PROBLEM TO SOLVE>
Quote the passage on Pennsylvania cannabis legalization from "While advocates like" up to and including "the state Senate.".
TEXT UNDER STUDY: Begin
While advocates like Street and Buettner have made these arguments in the past, lawmakers and activists say the Legislature seems more likely to pass legalization this year because Democratic Gov. Josh Shapiro called for doing so in his budget address; Democratic legislators — who have been more supportive of legalizing cannabis than their Republican colleagues — control the state House; and there are legalization bills with bipartisan sponsorship in both the state House and the state Senate.

The Senate bill, sponsored by Street and Republican Sen. Dan Laughlin, has remained in committee for the past year, which Buettner attributes to legalization-leery Republicans’ majority in Pennsylvania’s upper chamber. In June, Democratic Rep. Emily Kinkead and Republican Rep. Aaron Kaufer announced they would  introduce a 220-page bill that would legalize recreational marijuana.

“Certainly, having had a Republican-controlled Legislature, both House and Senate, for the past decade or so has kept cannabis from rising to the top of priority,” Buettner continued. “So it’s great to now see bipartisan introduction in both chambers, with a governor who is also supportive of the policy priority as well.”
TEXT UNDER STUDY: End
SUPPLIED INFORMATION: Begin
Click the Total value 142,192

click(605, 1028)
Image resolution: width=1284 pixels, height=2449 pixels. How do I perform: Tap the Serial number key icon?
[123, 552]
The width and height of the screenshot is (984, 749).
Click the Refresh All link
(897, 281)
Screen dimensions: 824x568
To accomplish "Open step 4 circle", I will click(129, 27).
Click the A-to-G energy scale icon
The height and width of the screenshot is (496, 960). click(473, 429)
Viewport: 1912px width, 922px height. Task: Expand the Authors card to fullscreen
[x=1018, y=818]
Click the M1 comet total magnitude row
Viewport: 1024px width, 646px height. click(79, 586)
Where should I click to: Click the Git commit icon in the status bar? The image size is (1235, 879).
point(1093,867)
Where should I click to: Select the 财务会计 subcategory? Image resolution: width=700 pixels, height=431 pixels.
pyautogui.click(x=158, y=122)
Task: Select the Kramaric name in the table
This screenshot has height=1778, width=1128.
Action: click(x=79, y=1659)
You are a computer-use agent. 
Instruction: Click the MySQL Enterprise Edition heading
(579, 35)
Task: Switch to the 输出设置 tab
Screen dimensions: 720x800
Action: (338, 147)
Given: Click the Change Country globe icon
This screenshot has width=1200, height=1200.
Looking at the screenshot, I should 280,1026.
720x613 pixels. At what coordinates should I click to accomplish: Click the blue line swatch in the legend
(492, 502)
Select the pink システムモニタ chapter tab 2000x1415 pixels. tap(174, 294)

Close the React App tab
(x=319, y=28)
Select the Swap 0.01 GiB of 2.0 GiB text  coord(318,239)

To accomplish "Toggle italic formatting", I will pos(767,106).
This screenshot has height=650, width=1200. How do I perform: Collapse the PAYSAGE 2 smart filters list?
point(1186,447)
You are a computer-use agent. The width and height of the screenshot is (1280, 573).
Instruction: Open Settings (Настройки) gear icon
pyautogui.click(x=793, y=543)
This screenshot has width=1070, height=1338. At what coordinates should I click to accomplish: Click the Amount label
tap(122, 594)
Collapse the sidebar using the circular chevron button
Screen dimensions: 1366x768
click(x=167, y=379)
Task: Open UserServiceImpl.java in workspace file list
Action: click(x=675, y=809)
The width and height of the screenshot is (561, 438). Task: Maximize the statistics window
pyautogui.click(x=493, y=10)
SUPPLIED INFORMATION: End
ANSWER TO THIS TASK>
While advocates like Street and Buettner have made these arguments in the past, lawmakers and activists say the Legislature seems more likely to pass legalization this year because Democratic Gov. Josh Shapiro called for doing so in his budget address; Democratic legislators — who have been more supportive of legalizing cannabis than their Republican colleagues — control the state House; and there are legalization bills with bipartisan sponsorship in both the state House and the state Senate.